#### [Task objective]
Set down the lines below, exactly, starting at the one that contains "Click the loss badge for Bahia match" and stopping at the last line, inclusive. Omit pictures.

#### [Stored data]
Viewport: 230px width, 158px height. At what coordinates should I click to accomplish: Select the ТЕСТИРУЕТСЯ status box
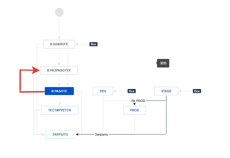pos(60,110)
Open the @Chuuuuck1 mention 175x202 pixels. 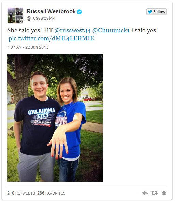coord(111,30)
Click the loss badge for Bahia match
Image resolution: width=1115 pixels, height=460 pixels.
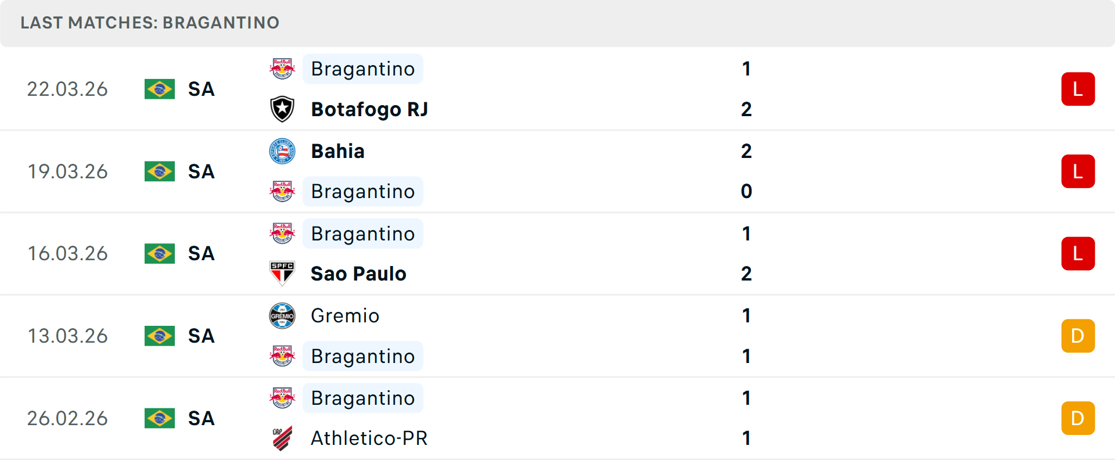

#### [Exercise answer]
Click the loss badge for Bahia match
Image resolution: width=1115 pixels, height=460 pixels.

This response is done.